Directions — Leaving out all pictures, return exactly the lines from the one that contains "Click the ArduBlock Java icon in title bar" through the end of the data below.

[Collection entries]
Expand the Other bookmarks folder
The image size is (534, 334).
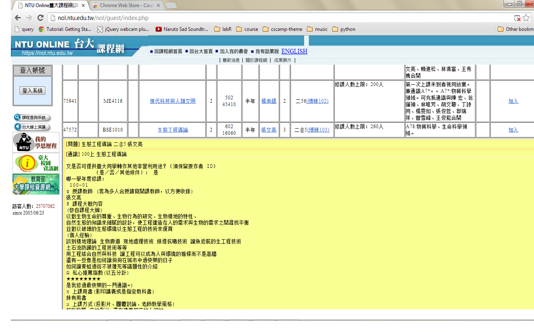click(x=515, y=29)
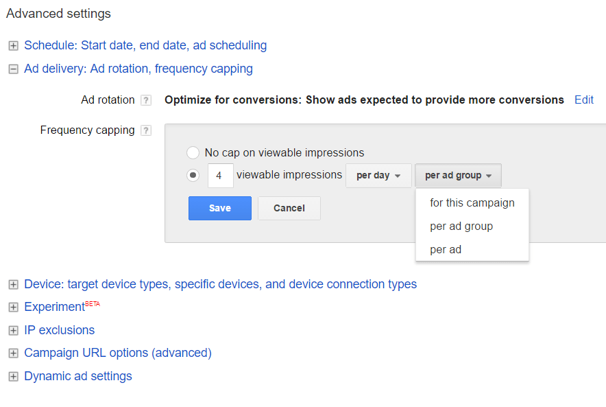The height and width of the screenshot is (407, 606).
Task: Cancel the frequency capping changes
Action: [289, 208]
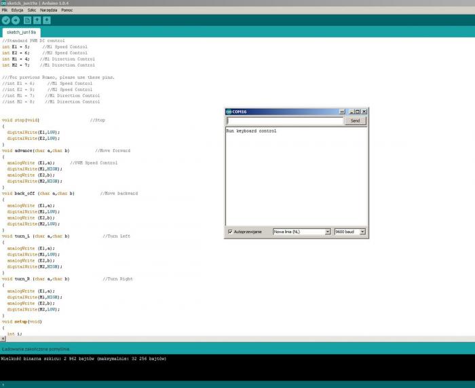Click the COM16 window Arduino icon

[x=229, y=111]
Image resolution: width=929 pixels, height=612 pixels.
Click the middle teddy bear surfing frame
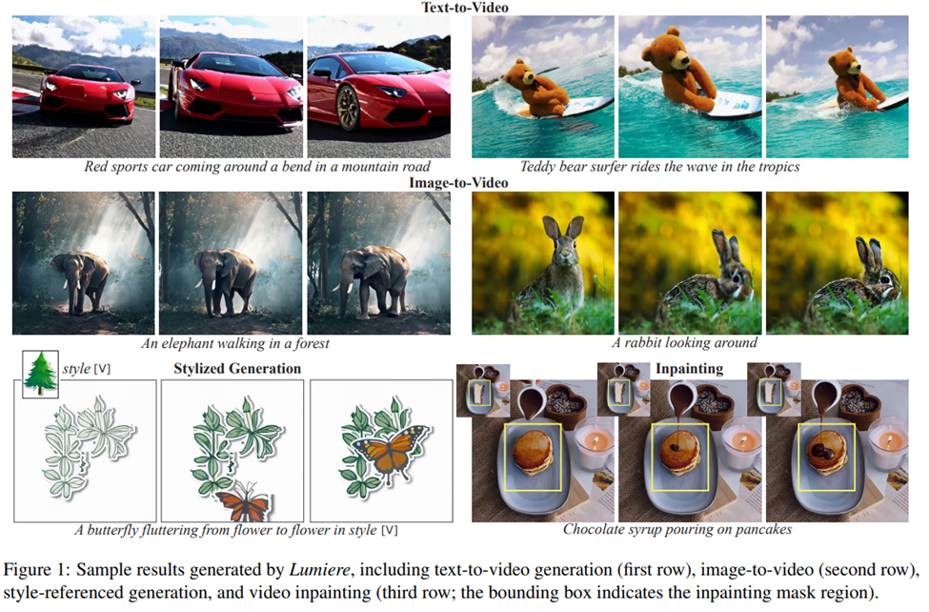click(690, 87)
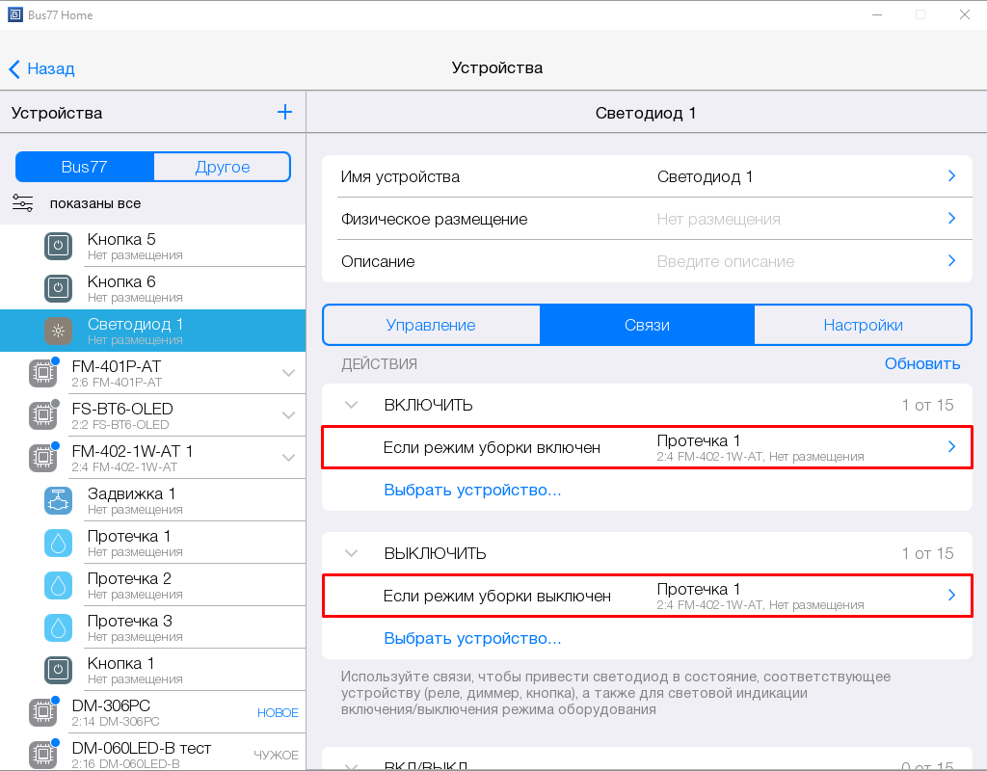The height and width of the screenshot is (771, 987).
Task: Click the FM-401P-AT module chip icon
Action: point(43,373)
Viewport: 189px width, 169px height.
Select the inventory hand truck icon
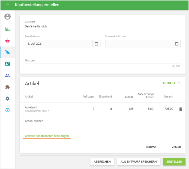point(8,52)

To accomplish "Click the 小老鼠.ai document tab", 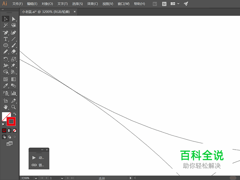I will [45, 12].
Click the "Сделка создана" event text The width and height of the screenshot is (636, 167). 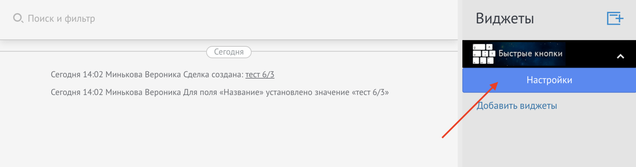pos(213,75)

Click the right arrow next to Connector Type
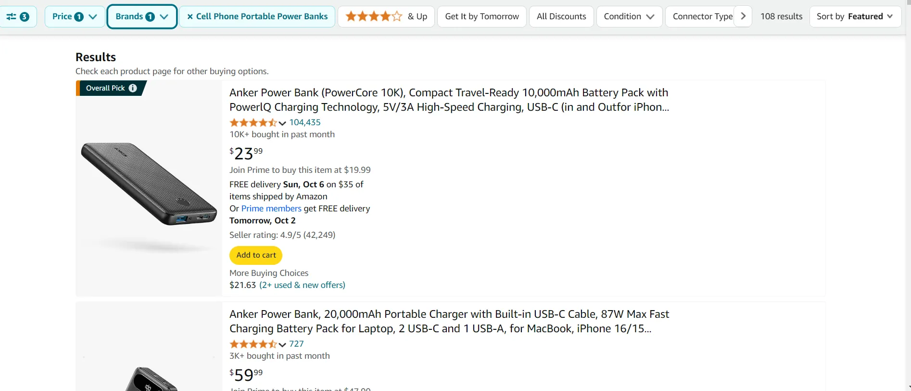click(743, 16)
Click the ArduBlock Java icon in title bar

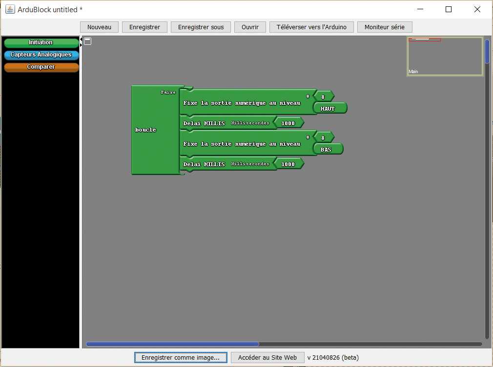[10, 9]
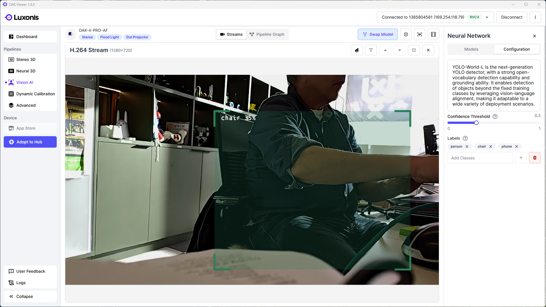Toggle the Flood Light chip
This screenshot has width=546, height=307.
[x=109, y=37]
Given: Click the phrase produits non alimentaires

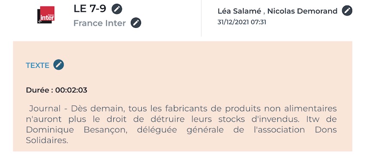Looking at the screenshot, I should (x=281, y=108).
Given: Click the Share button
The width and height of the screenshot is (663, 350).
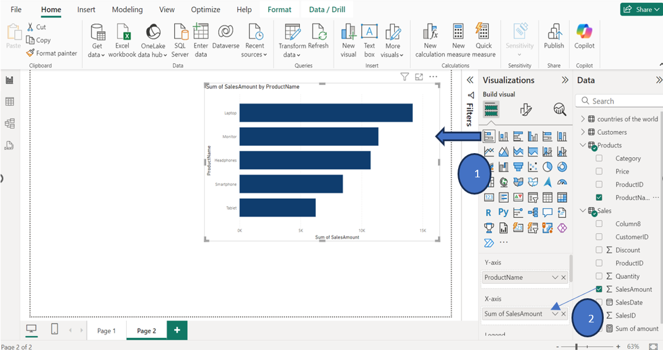Looking at the screenshot, I should pyautogui.click(x=641, y=9).
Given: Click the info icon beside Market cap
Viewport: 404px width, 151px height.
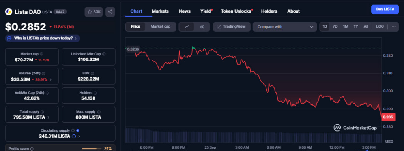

Output —
Click the ArduBlock Java icon in title bar

[10, 9]
Toggle the Flood Light chip
This screenshot has width=546, height=307.
[x=109, y=37]
Given: Click the phrase produits non alimentaires

Looking at the screenshot, I should (x=281, y=108).
Given: Click the Share button
The width and height of the screenshot is (663, 350).
Looking at the screenshot, I should pyautogui.click(x=641, y=9).
Given: Click the info icon beside Market cap
Viewport: 404px width, 151px height.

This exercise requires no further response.